Nell’estate del 2006 era in corso ad Olbia uno scavo nell’area dell’ex mercato civico situato nel centro dell’abitato antico quando emerse un frammento di una ruota dentata, successivamente datato alla metà del II sec. a.C.
Dall’analisi si è dedotto che è parte di una ruota dentata di 43 mm di diametro, con 55 denti sull’intera corona circolare. Poiché il numero 55 è divisibile solo per 5 e 11, è molto probabile che questa ruota sia stata utilizzata in una catena cinematica di ruote dentate in cui si voleva realizzare un rapporto di trasmissione molto prossimo a quello di qualche ciclo astronomico, i cui valori sono numeri irrazionali. Una divisione in 55 parti uguali non è affatto semplice da realizzare senza apposite attrezzature di precisione.

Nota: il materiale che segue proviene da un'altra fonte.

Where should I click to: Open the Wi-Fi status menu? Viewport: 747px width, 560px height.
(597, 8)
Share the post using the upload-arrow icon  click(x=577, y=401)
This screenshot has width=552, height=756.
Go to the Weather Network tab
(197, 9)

Dagli studi interdisciplinari eseguiti sono emersi particolari molto interessanti.
Un profilo perfetto
Degne di nota, a nostro avviso, sono le osservazioni dell’Ing. Giovanni Pastore, uno degli esperti che ha lavorato sull’oggetto insieme all’equipe della Sovraintendenza per i Beni Archeologici di Sardegna, un ingegnere meccanico docente a contratto di Costruzioni Meccaniche presso le Facoltà di Ingegneria Meccanica di alcune Università italiane.
Egli riferisce che quando è stato trovato l’ingranaggio, ad una prima osservazione i denti presentavano un profilo triangolare, come sono triangolari i profili dei denti di altri importanti ingranaggi, la Ruota di Antikythera e l’astrolabio Bizantino, più recenti di almeno due secoli. Dopo un accurato restauro però è emerso che questi denti non avevano un profilo triangolare ma curvo e per di più straordinariamente simile a quello degli ingranaggi moderni. La perfezione dell’ingranamento, senza giochi eccessivi e interferenze, è il risultato di studi matematici accurati e profondi formulati in epoca moderna, nei secoli XVII e XVIII, da scienziati come Hooke, Eulero, Roemer, Savary, de Lahaire, Willis e altri.

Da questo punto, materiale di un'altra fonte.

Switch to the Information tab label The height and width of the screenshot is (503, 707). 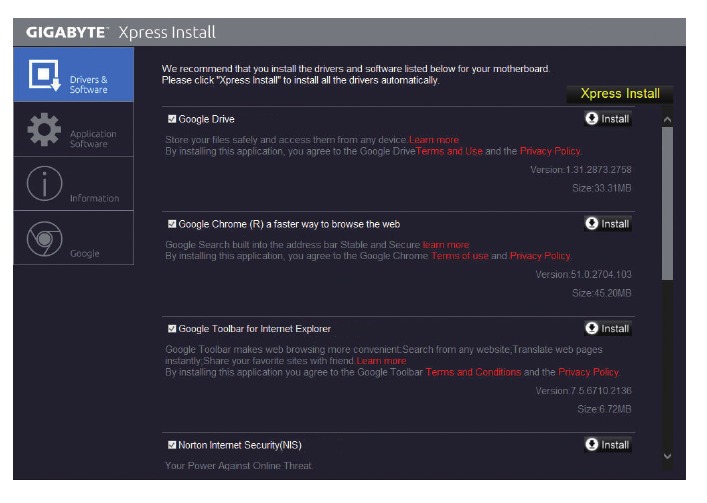(x=94, y=198)
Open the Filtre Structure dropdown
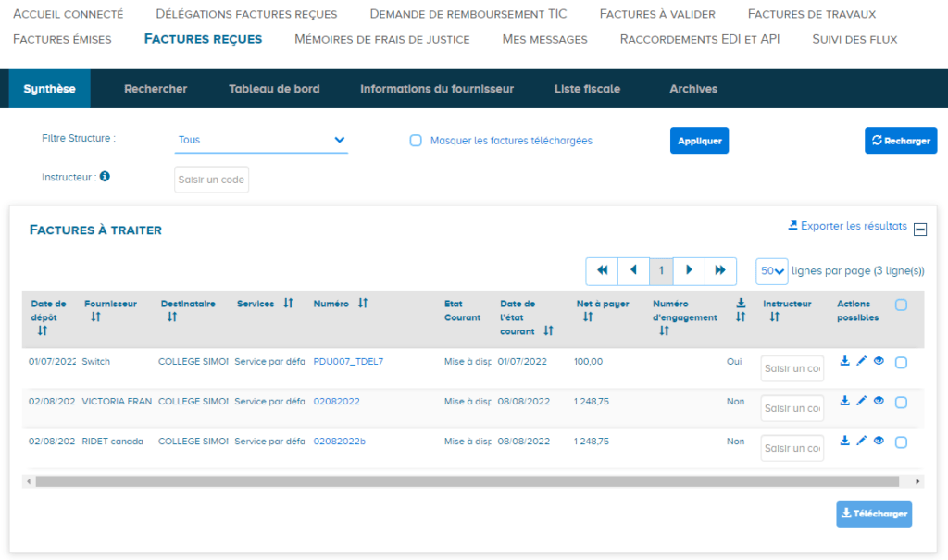 coord(261,140)
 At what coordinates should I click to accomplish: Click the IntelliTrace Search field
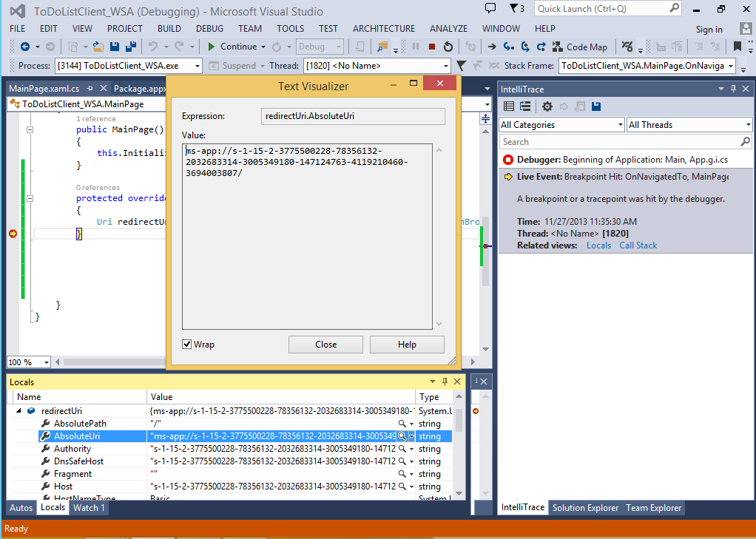pyautogui.click(x=619, y=142)
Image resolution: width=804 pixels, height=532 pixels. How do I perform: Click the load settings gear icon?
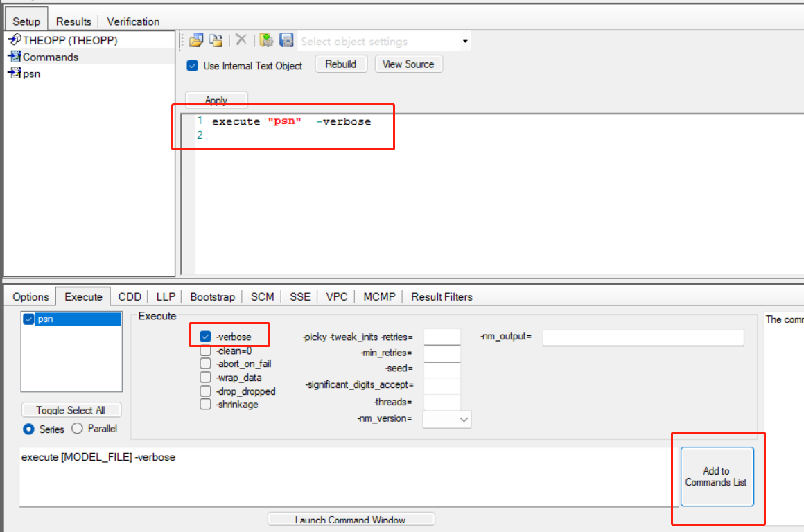click(x=266, y=41)
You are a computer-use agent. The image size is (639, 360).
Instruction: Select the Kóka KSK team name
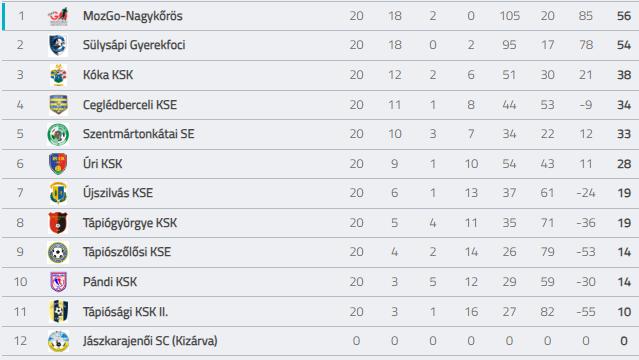[x=108, y=75]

I denti triangolari degli ingranaggi, come quelli della Ruota di Antikythera e dell’Astrolabio Bizantino, permettono l’ingranamento ma solo in modo molto grossolano per l’eccessivo gioco fra i denti e per problemi di interferenza che provocano impuntamenti nella rotazione.
Incredulo, l’ing. Pastore ha ricostruito al computer un ingranaggio con le stesse caratteristiche del frammento di Olbia e lo ha sovrapposto ad uno costruito secondo i moderni criteri: sono risultati perfettamente sovrapponibili anche ingrandendoli diverse volte, riscontrando una differenza di meno di 3 centesimi di grado mentre sono molto marcate le differenze con gli ingranaggi a profilo triangolare.
Questo significa, ci spiega l’ingegnere, che chi ha realizzato la Ruota di Olbia aveva conoscenze molto avanzate, dalla matematica all’astronomia, per cui il costruttore della ruota dentata di Olbia ha anticipato le conoscenze di quasi 2000 anni.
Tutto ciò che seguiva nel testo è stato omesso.